> Supplied material
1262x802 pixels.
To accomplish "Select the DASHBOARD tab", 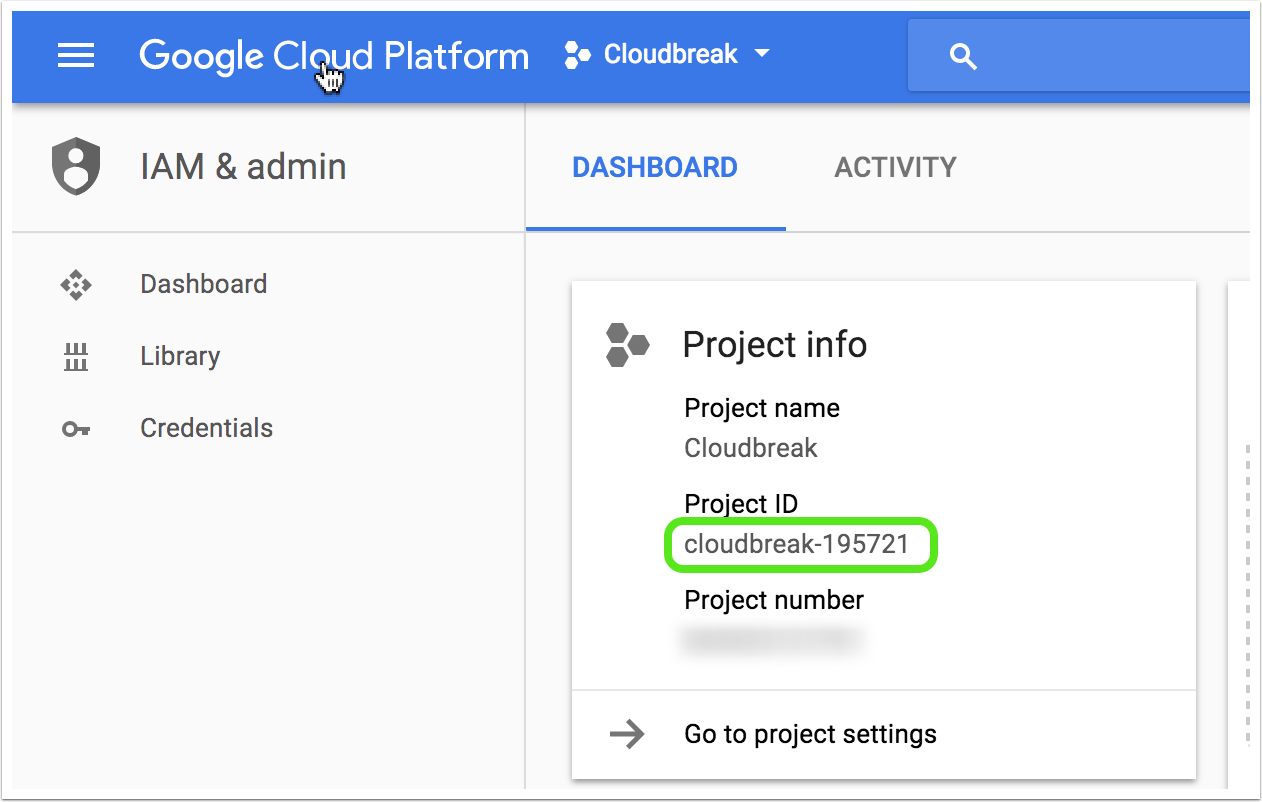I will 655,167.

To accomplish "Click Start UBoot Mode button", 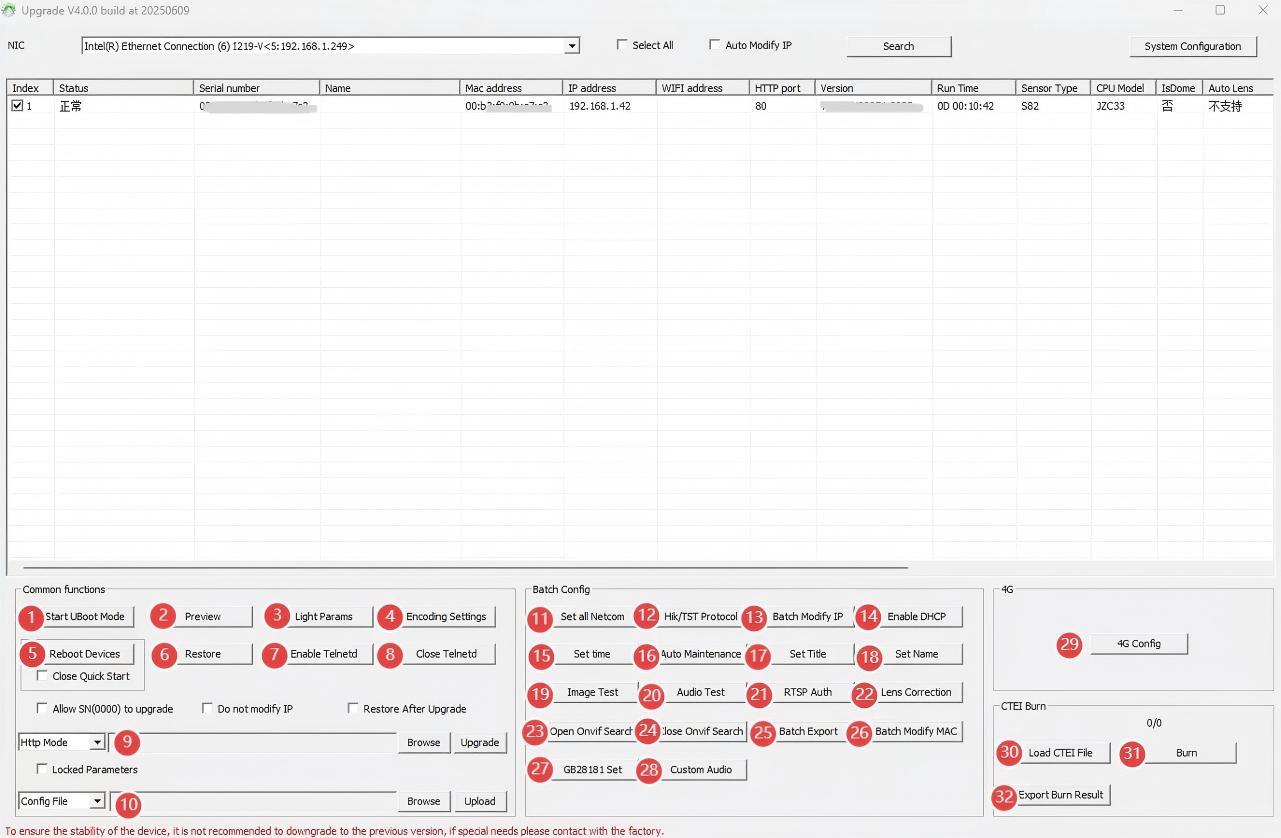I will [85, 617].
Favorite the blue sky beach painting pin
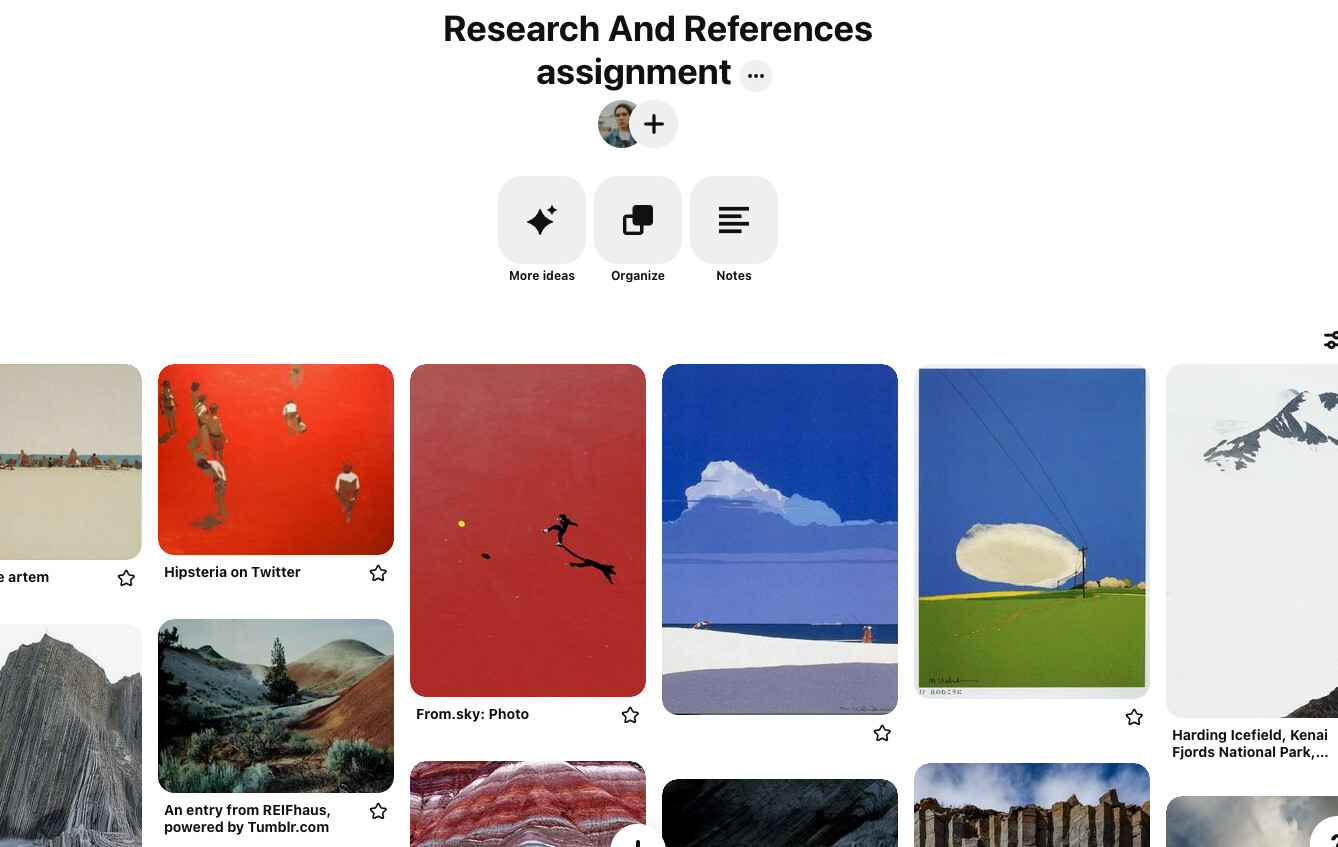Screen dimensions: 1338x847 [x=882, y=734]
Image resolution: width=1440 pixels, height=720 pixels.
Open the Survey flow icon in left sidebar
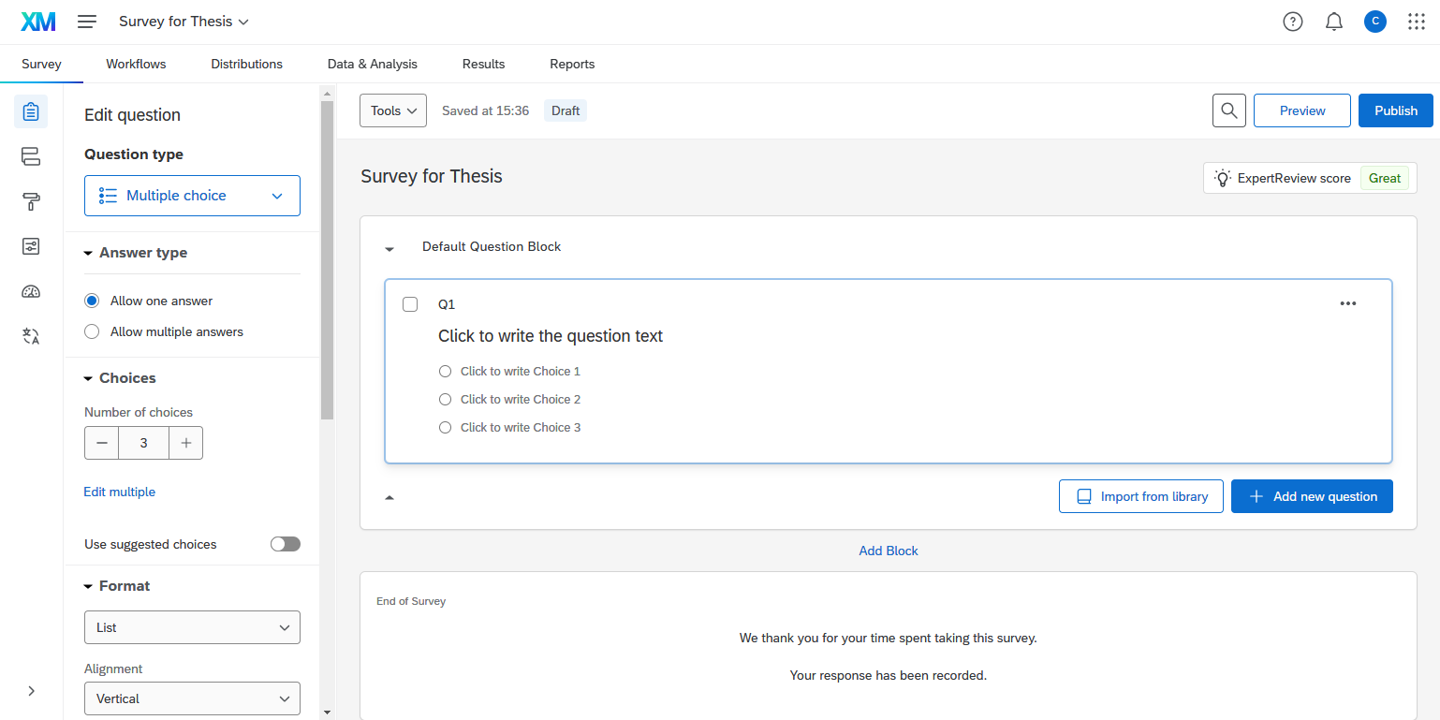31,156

> Instructions to follow
Starting with the line that contains "Favorite the blue sky beach painting pin", repeat each line exactly through the last line of the data above, and nothing more; the pictures stay out.

> Your response
Favorite the blue sky beach painting pin
Screen dimensions: 1338x847 [x=882, y=734]
Image resolution: width=1440 pixels, height=720 pixels.
Open the Survey flow icon in left sidebar
31,156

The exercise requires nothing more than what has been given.